**The data**:
▼
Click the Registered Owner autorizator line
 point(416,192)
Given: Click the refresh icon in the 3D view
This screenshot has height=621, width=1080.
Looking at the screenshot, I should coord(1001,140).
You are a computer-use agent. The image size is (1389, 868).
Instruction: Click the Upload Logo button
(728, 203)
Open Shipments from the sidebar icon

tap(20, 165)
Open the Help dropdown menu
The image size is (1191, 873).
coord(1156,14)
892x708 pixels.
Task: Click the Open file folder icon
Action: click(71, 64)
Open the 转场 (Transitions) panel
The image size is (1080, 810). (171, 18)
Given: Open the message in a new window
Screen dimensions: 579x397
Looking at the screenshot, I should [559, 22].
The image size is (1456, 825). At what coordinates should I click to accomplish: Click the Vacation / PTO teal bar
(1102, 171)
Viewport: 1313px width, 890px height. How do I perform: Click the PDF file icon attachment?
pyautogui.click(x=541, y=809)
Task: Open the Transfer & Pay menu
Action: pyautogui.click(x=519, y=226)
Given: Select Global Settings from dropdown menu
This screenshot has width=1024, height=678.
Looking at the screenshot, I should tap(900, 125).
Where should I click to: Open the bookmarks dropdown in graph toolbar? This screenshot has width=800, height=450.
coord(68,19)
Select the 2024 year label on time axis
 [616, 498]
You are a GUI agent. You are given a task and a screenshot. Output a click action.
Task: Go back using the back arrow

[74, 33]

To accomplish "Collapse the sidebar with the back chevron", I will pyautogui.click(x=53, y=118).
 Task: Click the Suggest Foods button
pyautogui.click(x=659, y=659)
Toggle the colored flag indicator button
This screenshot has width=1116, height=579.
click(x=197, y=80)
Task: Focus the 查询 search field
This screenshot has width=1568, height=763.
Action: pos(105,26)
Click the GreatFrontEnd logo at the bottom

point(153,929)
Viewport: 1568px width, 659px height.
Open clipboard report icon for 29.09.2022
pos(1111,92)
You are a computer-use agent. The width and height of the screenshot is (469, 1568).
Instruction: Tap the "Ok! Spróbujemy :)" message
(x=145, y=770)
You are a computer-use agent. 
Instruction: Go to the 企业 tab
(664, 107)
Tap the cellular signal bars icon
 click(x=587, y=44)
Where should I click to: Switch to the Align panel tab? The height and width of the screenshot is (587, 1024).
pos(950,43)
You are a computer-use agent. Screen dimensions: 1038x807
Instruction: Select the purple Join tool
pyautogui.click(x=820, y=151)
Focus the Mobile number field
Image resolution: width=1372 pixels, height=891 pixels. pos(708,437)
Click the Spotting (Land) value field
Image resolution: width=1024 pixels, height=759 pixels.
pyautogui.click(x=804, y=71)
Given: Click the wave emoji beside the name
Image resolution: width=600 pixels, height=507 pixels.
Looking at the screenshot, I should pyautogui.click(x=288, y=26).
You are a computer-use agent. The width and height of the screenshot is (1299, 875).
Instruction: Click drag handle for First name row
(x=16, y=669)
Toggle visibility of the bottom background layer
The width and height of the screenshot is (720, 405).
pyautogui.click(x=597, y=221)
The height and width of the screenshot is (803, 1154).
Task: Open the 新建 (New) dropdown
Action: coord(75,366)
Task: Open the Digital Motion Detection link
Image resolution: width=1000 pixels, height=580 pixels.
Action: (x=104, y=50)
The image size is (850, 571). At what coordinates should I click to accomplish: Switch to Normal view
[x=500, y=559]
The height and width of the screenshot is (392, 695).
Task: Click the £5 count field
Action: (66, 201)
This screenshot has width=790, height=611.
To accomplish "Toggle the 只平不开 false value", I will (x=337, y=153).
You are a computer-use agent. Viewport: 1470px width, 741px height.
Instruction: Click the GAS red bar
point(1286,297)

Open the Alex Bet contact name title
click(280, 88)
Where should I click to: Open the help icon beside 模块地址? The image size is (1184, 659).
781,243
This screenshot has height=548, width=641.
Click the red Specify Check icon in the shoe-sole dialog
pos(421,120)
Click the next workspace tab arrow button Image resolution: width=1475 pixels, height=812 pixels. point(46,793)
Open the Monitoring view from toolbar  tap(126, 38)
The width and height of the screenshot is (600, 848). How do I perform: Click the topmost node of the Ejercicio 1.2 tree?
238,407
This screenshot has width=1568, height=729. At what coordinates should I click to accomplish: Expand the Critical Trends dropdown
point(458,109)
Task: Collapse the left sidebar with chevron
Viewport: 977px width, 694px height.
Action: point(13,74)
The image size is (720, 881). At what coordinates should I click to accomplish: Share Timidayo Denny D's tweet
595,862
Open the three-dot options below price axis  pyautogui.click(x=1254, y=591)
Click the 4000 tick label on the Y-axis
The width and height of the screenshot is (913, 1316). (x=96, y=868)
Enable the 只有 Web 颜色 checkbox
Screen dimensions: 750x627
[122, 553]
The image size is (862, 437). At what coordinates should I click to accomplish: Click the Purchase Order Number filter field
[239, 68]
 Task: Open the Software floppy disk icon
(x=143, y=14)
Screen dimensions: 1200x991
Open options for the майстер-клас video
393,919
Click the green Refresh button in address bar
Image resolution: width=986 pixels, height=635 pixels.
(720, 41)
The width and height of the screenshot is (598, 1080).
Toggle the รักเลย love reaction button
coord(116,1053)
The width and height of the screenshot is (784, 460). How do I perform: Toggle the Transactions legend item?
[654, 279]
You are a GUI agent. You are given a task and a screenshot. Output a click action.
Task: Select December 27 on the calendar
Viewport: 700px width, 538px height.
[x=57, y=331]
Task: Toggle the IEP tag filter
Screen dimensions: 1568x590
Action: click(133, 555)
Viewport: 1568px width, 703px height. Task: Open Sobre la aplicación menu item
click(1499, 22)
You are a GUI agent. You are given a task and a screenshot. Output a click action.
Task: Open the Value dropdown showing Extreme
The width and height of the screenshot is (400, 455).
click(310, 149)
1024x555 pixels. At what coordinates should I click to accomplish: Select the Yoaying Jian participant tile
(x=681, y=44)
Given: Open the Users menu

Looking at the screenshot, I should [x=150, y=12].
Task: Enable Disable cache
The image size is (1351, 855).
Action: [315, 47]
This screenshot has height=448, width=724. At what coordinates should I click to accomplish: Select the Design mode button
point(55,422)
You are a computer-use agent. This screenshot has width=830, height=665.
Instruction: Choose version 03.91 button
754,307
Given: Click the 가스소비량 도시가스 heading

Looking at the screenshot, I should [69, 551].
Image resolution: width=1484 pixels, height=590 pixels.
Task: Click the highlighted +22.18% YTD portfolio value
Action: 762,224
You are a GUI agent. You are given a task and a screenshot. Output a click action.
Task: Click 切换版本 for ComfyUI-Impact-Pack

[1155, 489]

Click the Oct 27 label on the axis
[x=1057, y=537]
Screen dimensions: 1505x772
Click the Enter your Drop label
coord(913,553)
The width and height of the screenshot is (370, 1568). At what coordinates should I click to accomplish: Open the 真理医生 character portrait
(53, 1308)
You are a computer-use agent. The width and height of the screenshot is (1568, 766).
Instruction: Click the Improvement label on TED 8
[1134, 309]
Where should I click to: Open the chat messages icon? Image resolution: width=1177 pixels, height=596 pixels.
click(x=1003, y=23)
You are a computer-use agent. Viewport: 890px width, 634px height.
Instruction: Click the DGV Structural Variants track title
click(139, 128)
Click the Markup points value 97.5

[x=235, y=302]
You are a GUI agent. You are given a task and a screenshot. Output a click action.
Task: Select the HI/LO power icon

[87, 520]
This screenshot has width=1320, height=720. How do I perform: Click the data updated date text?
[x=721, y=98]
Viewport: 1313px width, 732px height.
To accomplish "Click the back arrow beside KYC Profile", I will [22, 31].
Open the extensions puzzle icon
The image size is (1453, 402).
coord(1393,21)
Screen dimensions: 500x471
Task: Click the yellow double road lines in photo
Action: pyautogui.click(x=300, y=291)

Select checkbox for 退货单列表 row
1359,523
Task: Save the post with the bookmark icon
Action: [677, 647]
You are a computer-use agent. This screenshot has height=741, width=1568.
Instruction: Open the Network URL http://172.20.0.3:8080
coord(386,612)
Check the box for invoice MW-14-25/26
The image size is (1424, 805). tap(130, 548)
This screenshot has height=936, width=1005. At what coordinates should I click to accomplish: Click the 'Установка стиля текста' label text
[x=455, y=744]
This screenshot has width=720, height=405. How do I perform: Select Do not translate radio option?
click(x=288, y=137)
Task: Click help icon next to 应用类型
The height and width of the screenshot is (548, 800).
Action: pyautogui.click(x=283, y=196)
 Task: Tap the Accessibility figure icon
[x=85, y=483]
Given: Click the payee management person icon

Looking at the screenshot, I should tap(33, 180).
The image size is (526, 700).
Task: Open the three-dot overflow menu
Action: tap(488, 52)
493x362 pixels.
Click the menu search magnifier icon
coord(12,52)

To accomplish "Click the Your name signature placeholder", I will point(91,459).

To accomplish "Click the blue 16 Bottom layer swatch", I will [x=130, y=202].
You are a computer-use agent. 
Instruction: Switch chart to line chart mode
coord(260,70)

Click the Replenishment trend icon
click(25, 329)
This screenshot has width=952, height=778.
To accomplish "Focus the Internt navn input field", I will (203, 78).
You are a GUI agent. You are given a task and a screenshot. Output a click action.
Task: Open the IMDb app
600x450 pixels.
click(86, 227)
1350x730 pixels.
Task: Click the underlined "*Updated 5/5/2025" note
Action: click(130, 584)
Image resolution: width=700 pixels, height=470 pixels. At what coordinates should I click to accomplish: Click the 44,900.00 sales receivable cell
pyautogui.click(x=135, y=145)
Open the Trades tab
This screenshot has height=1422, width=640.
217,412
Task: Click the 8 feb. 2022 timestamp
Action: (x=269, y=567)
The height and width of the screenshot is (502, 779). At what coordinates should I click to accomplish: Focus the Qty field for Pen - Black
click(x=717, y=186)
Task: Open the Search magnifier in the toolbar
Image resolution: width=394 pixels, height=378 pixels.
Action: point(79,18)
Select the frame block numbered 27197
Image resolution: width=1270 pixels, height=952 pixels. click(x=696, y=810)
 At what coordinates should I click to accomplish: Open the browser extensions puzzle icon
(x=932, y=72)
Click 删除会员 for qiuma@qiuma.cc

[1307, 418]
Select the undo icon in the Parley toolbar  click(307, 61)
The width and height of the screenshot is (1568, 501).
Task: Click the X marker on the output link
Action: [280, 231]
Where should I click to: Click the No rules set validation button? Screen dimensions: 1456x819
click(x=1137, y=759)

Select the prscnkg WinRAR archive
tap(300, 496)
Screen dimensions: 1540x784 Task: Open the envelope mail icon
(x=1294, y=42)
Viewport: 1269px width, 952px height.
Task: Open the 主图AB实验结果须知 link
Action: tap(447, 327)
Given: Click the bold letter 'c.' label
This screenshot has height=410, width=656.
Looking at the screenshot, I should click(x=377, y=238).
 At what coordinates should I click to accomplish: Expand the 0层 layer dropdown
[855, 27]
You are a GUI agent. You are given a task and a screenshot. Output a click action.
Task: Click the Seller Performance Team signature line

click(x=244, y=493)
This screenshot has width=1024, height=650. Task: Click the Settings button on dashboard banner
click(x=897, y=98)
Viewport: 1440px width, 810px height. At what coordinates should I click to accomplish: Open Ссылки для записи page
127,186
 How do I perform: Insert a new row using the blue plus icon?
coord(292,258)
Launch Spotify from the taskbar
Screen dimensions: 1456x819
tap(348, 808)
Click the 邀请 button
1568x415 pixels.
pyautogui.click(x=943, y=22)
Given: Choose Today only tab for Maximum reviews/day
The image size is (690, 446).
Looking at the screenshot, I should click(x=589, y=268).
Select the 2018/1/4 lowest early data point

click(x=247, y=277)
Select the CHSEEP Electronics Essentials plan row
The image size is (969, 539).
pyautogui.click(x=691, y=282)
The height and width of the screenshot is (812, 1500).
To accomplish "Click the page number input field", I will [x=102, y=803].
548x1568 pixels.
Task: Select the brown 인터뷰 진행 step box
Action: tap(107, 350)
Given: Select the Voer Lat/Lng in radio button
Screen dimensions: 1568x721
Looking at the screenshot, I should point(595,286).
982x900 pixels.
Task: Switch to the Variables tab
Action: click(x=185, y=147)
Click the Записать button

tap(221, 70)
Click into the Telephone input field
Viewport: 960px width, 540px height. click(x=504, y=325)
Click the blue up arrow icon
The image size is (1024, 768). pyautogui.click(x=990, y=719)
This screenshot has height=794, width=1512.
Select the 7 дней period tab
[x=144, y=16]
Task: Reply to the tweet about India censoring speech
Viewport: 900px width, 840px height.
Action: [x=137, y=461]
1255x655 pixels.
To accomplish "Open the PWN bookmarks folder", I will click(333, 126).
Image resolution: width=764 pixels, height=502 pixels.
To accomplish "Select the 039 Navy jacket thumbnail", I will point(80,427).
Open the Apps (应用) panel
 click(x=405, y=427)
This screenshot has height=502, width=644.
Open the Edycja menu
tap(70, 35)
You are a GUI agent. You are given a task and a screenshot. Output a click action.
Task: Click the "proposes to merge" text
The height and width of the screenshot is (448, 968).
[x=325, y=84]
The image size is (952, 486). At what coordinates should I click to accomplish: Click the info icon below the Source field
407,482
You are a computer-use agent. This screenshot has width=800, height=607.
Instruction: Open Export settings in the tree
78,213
▲
**What you will do**:
Scan the data for the string "next" and copy each line in which it occurs.

**Solution for this problem**:
Click the next workspace tab arrow button Image resolution: width=1475 pixels, height=812 pixels. point(46,793)
Task: Click help icon next to 应用类型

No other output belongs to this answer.